One would think that that assessment would spur more media executives into becoming reinventers, but that has not been the case. The net gain in revenue growth that has been cannibalized by publishers’ digital adaptations of core products and services has resulted in paralysis, leaving many media companies treading water and underinvesting in digital.
Meanwhile reinventers, who are much more likely to divest lines of business made obsolete before the full effect of disruption was felt, make bolder investment moves and long-term digital acquisitions.
What it takes to be a reinventer
In McKinsey’s October 2017 survey, only 15% of incumbents said they had purchased new digital companies that would be strategically important. Some acquisitions, they knew, wouldn’t add to their short-term revenues, but would in the longer term.
For companies that are not yet reinventers, which are the majority in our industry, there are a few things they can do to kick start the transformation to being one.
- Start by innovating new business models through the digitization of core businesses and the innovation of new digital ones. Dipping ones’ toe into the water (like just converting stories from printed editions into digital) won’t work. It has to be much deeper dive. It’s not going to be easy, both from a cultural and core competency perspective, to make fundamental changes, especially those that start at the top.
- Boldly experiment and evaluate new technologies. You don’t have to be the first to adopt them, but maintaining a “wait and see” approach for too long will likely leave you behind the revenue curve. Remember, digital rewards those who are first-movers and some superfast followers.

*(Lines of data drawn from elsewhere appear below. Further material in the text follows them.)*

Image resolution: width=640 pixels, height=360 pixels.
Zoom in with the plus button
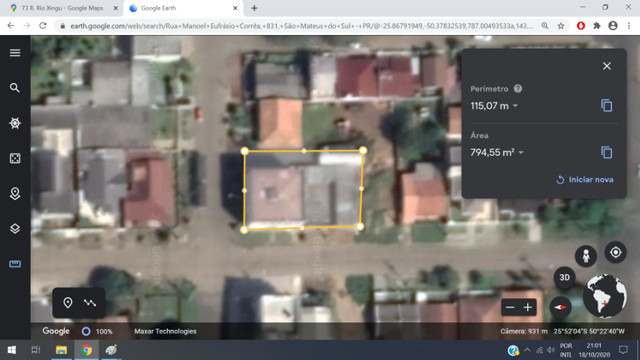coord(528,307)
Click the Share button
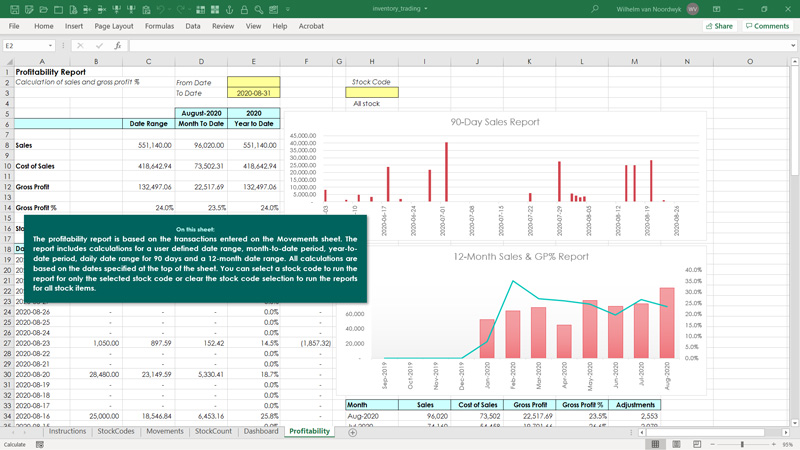 click(719, 26)
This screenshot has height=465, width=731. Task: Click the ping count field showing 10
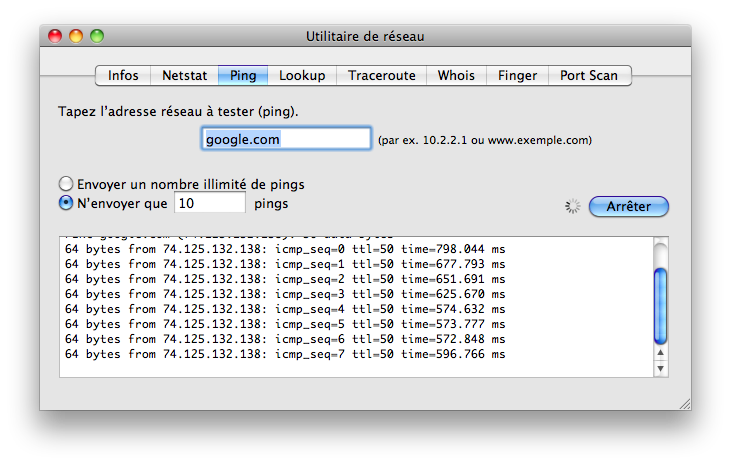(209, 203)
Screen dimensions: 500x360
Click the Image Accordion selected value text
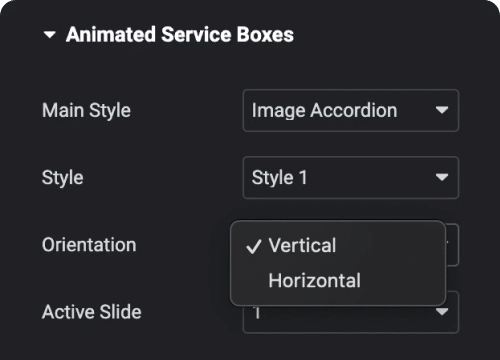[324, 111]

- And finally, be decisive in making investments. Risk aversion is a death sentence in the digitally-disruptive world in which we now live – and new technologies moving at accelerated speeds. In my article, AI and the future of journalism, I talk about how computers are doubling their capabilities every 12-18 months. According to Ray Kurzweil, in ten years, technology will have improved 1,000 times from what it is today. That’s hard for many of us to intuit, including me, but the law of accelerating returns is getting faster. If one were to believe Kurzweil (which many do, including governments and the largest companies in the world), in 30 years, the period of “The Singularity” will occur. This is the point at which technology will be a billion times more advanced that it is today – the time when “bio, nano, robotic, and computer technology is so rapid, so advanced, and so profound that today’s limited understanding does not allow us to describe, within reason, what life will be like.”

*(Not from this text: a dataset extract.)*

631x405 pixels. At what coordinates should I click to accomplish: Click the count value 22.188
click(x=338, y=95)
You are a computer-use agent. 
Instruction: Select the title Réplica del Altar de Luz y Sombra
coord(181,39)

Now, I’m not trying to be an alarmist, but the future really is now. There is no choice but for us to act, and act assertively, about where we go from here.
When I attended FIPP’s Digital Innovators Summit in March 2018, I heard something at the panel on pivoting to reader revenues (30:29) that gave me pause. It was the most silo-breaking business model I’ve ever heard from an incumbent in our industry. And it gave me hope for a future where the industry could finally work together for a financially-viable future.
“Other industries [music, video] only succeeded with flat fees across all brands or the whole portfolio. Like Spotify and Deezer, you get all music, with Netflix and Amazon video you get almost all videos.
“But in news media you still subscribe to one brand. Yes, you get all the news, but only one brand.
“We always discuss if there is room for some sort of disrupter (and it might not come out of the publishing industry by itself) but maybe there’s room to make a real mass media model.
“There needs to be something in the future which is $10 a month all-in. But we as publishers are not open enough to support that. We are always trying to keep control on the user data, trying to keep control of our news. And so I’m not sure if it will happen, but it’s would be the basis for a really mass media paid content model.”